When you get a new phone, there are a few different kinds of plans available: you can either sign up to a contract on a handset, or buy a phone and get a SIM to put in it. But which is best?
What's the difference between SIM-only and contract plans?
With a pay monthly mobile contract, you pay a fixed fee every month, usually for 24 months. There's very little, if anything, to pay upfront when you sign up - but your monthly bill will include both your mobile tariff and payments on your handset.
A SIM-only plan, on the other hand, only covers your mobile service. You're just paying for the use of the SIM, as the name suggests. Lots of people choose to buy their phone outright, then sign up to a SIM-only plan to get a mobile tariff. It's a lot less to pay per month, but a lot more to pay initially.
So, which should you choose?
Pros of SIM-only
- It generally works out cheaper overall
- Your monthly bills are lower
- It's less commitment - you aren't locked into a plan for two years, and you've got more freedom over when can change your allowance and phone
- You'll get an unlocked handset, so you can choose whichever network you like
- You can sign up without a credit check
- It's the only way to get a pay-as-you-go plan
Pros of mobile contracts
- There's very little to pay upfront - you can even get contracts with a 'free' phone
- You can get your phone straight away, without having to save up beforehand - meaning you can have the best of the best in your hands straight away
- Costs are more manageable, since it's all spread out
- If you pick a good deal, it isn't that much more expensive than buying outright and going SIM-only
- Sticking with contracts means you can get a new phone every two years
Here's an example to show you the price difference between a contract and going SIM-only.

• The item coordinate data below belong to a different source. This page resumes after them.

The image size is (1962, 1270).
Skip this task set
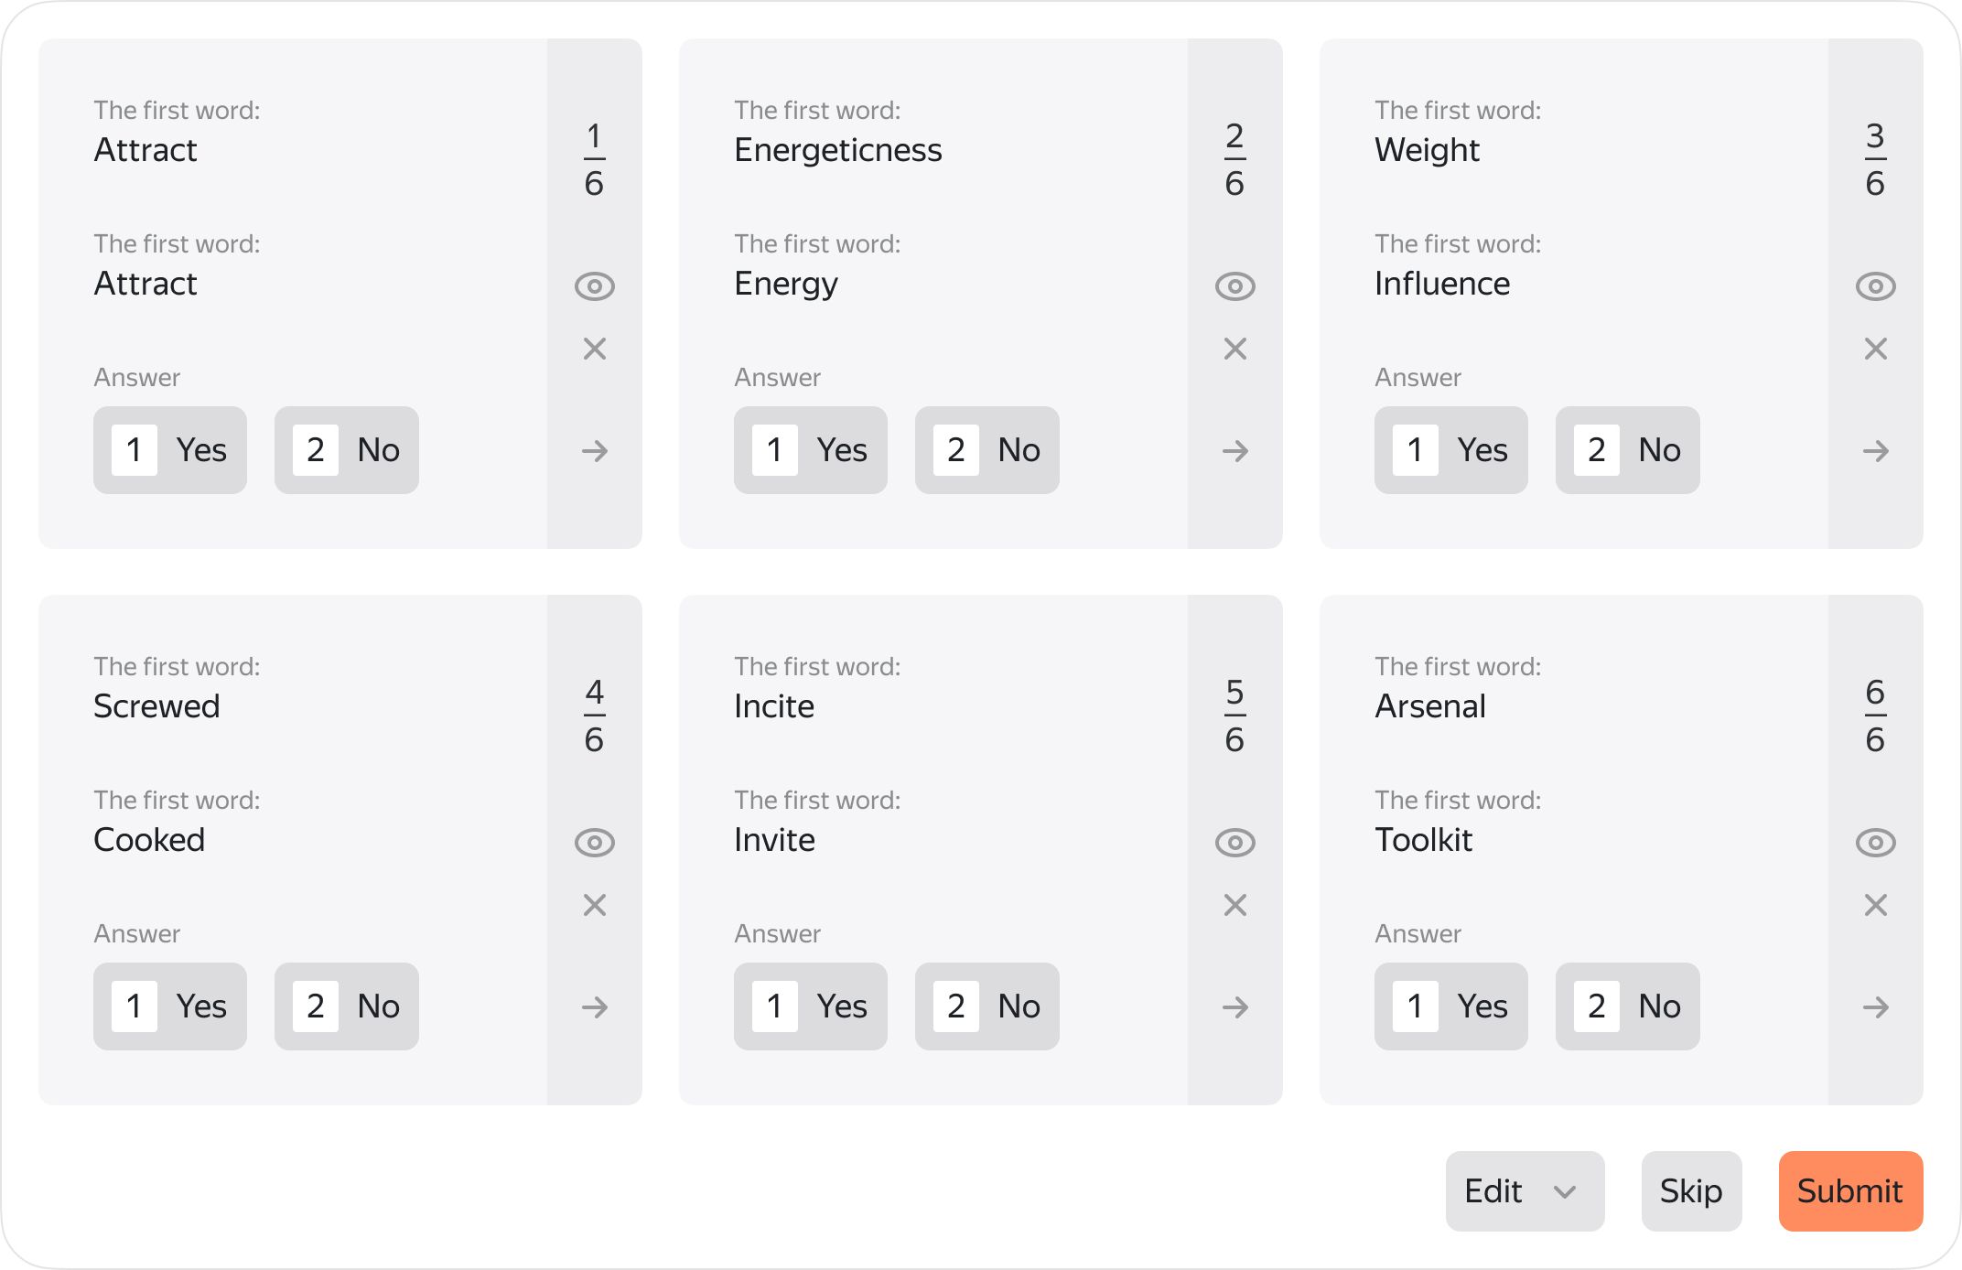(x=1691, y=1191)
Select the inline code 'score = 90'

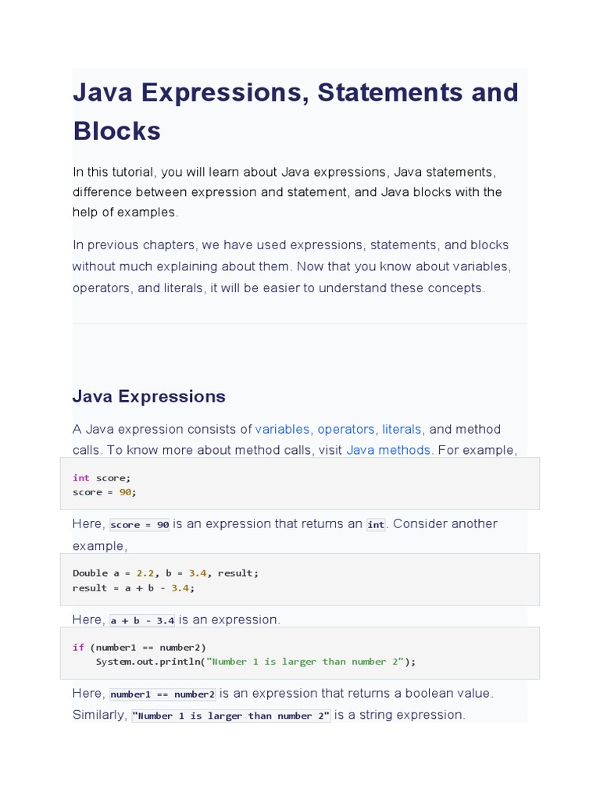tap(140, 525)
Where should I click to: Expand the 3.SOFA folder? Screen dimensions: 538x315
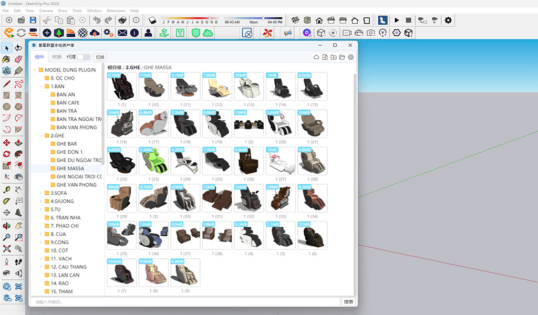tap(41, 193)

Let's say you want a 32GB iPhone 7, and you're a heavy user so you want a lot of data. You can get that from Vodafone - at the time of writing, a plan with 12GB data and unlimited minutes and texts costs £47 per month, plus £10 upfront (see deal here). Over the whole contract, your total would be £1138.
Now let's see the cost if you bought the iPhone outright and went SIM-only. On Apple's website, the phone is listed as £599; and a SIM-only deal from Vodafone with the same allowance as above costs £19.20 per month (see deal here). Your total over two years in this case would be £1059.80.
That's a difference of £78.20 - quite a lot, really, but you may decide it's worth it over two years for the benefits a contract would bring.
What it comes down to is this: to ultimately save money, go SIM-only. To get the phone you wantnowwith little to pay upfront, go contract.